Stock picking and market timing are tricky and time-consuming. I avoid both practices and seek utterly average market returns, which are better than most active traders obtain.
Enduring Bond Losses
The picture for bonds improved, too, but with a major caveat. Many people who traded bonds or held bond funds since the start of 2022 haven’t yet recovered their losses.
While those who bought and held individual investment-grade bonds in 2022 have done just fine, the performance of bond funds wasn’t nearly good enough to make up for the declines of the previous year.
When interest rates rise, as they did in 2022, bond prices fall. Bond fund returns are a combination of income and price changes, and in 2022, the price declines far outweighed the income.
Fortunately for investors, that changed in 2023. The Bloomberg U.S. Aggregate Bond index, a widely followed benchmark for investment-grade bonds and core bond funds, returned 5.5% for the year, according to FactSet. But the losses in 2022 were so great that over two years, the Aggregate Bond index was still down 8.2%, and so were many bond funds.
It was even worse for longer-duration bonds. Because of the way bond math works, when interest rates rise, they lose more in price than shorter-term bonds. One proxy for longer-term bonds, the iShares 20+ Year Treasury Bond ETF, rose 2.8% for 2023, yet it was still down more than 29% for the two years combined.
The fixed-income universe is enormous. I’ll return to it in future columns. But the lesson here is that while bond funds are usually steadier and safer than stock funds, that’s not always the case. It depends on when you’re investing, and in which bonds.
So Now What?
Interest rates, inflation, and the strength of the economy are key factors for both stocks and bonds. It would be good to know in advance how all these things will play out.

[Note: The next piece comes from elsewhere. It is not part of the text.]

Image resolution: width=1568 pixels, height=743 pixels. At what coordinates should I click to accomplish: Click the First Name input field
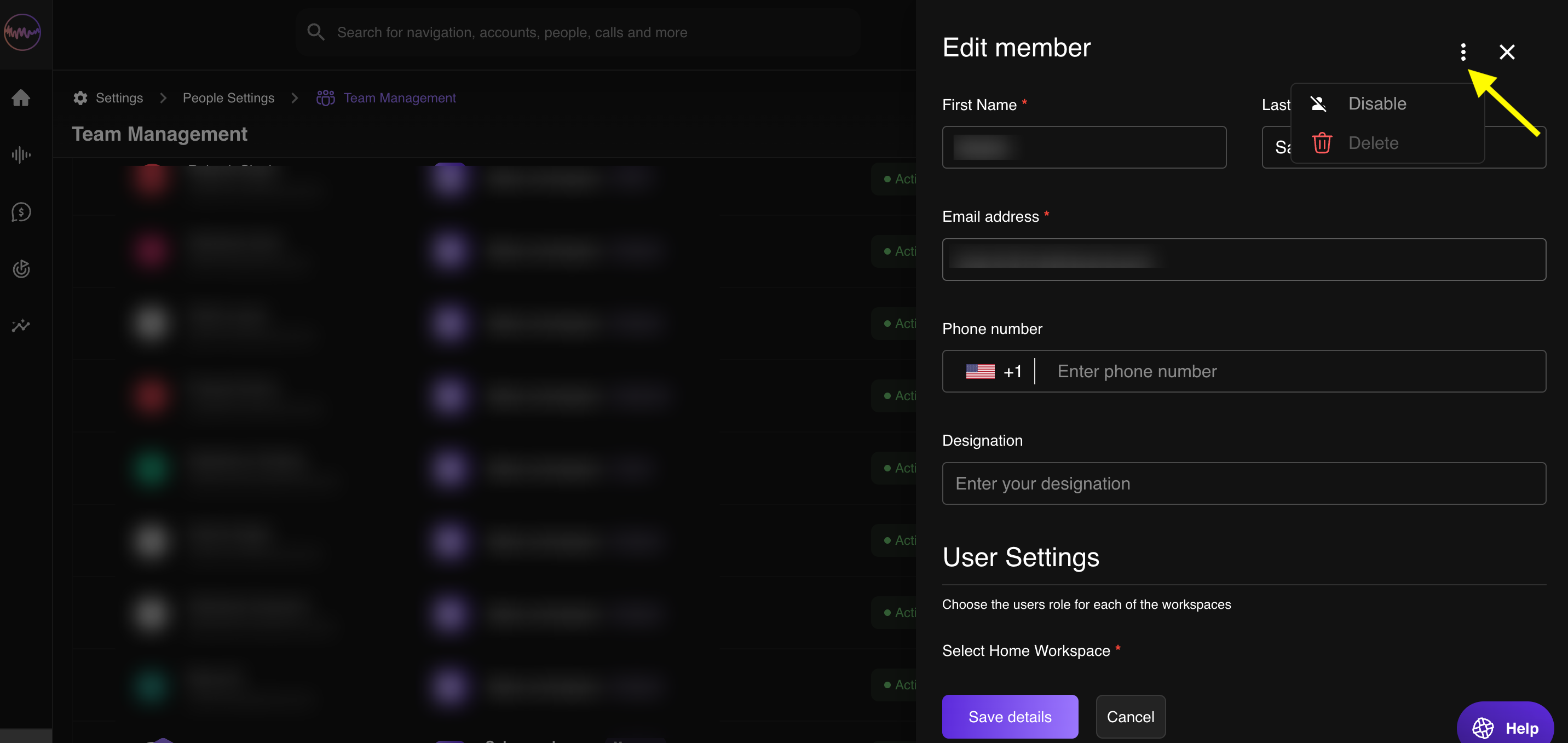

But we don’t know, and nobody forecasts well enough to rely on these predictions for investing, year in and year out. Fortunately, to prosper as an investor, it’s not necessary to know what will happen in the world in the next several months or years.
From a longer perspective, I’d say that what we’ve been experiencing over the last couple of years looks a lot like mean reversion — the markets pulling themselves back into their customary long-term upward trajectory, after terrible trials. Expect more of the same: periodic bouts of market misery, interspersed with stretches of gains, giving long-term, low-cost, buy-and-hold investors handsome returns, if they have the strength to hang on during a tumultuous ride.
I base that assertion on history. Including the final tally for 2023, the average annual return for the S&P 500 since 1926 has been 10.4%. That means it has taken less than seven years, on average, for the U.S. stock market to double in value.
Getting those kinds of returns in the future isn’t a sure thing. They certainly won’t be pain-free.
Precisely because there are no guarantees, this decades-long strategy won’t work when your horizon is short, as many older readers have pointed out. In that situation, locking in returns at the relatively high interest rates that prevail at the moment makes more sense than a long-term “set it and forget it” approach.
Whatever your investing horizon, enjoy these better times in the markets, but be prudent. The losses of 2022 provided a vivid reminder of how important it is to set up your portfolio so you can tolerate market agony. Hope the current calm continues but be ready for trouble, whenever it comes.